§ **ENTRIES SHOWN**
------------------------------------------------
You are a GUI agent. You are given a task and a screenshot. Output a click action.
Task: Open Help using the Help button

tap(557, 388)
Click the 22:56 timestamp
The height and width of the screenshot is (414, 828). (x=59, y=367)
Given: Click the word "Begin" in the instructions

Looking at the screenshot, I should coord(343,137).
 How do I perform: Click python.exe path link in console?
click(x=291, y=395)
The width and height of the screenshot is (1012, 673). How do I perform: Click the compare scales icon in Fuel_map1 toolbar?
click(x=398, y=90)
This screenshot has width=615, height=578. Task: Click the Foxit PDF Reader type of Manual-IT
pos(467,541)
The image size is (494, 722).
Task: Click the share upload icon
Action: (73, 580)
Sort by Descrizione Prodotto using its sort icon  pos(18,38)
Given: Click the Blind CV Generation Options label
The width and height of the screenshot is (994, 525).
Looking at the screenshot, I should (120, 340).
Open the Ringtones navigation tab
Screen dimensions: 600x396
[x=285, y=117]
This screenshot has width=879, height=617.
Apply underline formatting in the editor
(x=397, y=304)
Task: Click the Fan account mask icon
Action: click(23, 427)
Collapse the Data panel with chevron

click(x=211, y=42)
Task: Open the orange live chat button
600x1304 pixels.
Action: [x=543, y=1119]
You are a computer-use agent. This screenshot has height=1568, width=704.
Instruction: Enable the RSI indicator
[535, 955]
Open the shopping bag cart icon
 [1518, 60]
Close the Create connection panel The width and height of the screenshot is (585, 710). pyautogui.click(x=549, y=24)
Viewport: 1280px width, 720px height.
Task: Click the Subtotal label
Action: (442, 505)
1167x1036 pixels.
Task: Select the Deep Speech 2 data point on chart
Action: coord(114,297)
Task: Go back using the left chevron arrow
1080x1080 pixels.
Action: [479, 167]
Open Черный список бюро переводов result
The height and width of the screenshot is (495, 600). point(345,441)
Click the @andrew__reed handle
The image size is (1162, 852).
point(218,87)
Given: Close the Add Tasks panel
------------------------------------------------
§ **EXERCISE BRIEF**
Write every record out again, letter for letter.

§ **COMPLETED TASK**
You are a GUI agent. You are given a task and a screenshot. Output a click action.
Task: Open Help using the Help button

tap(557, 388)
Click the 22:56 timestamp
The height and width of the screenshot is (414, 828). (x=59, y=367)
Given: Click the word "Begin" in the instructions

Looking at the screenshot, I should coord(343,137).
 How do I perform: Click python.exe path link in console?
click(x=291, y=395)
The width and height of the screenshot is (1012, 673). How do I perform: Click the compare scales icon in Fuel_map1 toolbar?
click(x=398, y=90)
This screenshot has width=615, height=578. Task: Click the Foxit PDF Reader type of Manual-IT
pos(467,541)
The image size is (494, 722).
Task: Click the share upload icon
Action: (73, 580)
Sort by Descrizione Prodotto using its sort icon  pos(18,38)
Given: Click the Blind CV Generation Options label
The width and height of the screenshot is (994, 525).
Looking at the screenshot, I should (120, 340).
Open the Ringtones navigation tab
Screen dimensions: 600x396
[x=285, y=117]
This screenshot has width=879, height=617.
Apply underline formatting in the editor
(x=397, y=304)
Task: Click the Fan account mask icon
Action: click(23, 427)
Collapse the Data panel with chevron

click(x=211, y=42)
Task: Open the orange live chat button
600x1304 pixels.
Action: [x=543, y=1119]
You are a computer-use agent. This screenshot has height=1568, width=704.
Instruction: Enable the RSI indicator
[535, 955]
Open the shopping bag cart icon
 [1518, 60]
Close the Create connection panel The width and height of the screenshot is (585, 710). pyautogui.click(x=549, y=24)
Viewport: 1280px width, 720px height.
Task: Click the Subtotal label
Action: (442, 505)
1167x1036 pixels.
Task: Select the Deep Speech 2 data point on chart
Action: coord(114,297)
Task: Go back using the left chevron arrow
1080x1080 pixels.
Action: [479, 167]
Open Черный список бюро переводов result
The height and width of the screenshot is (495, 600). point(345,441)
Click the @andrew__reed handle
The image size is (1162, 852).
point(218,87)
Given: Close the Add Tasks panel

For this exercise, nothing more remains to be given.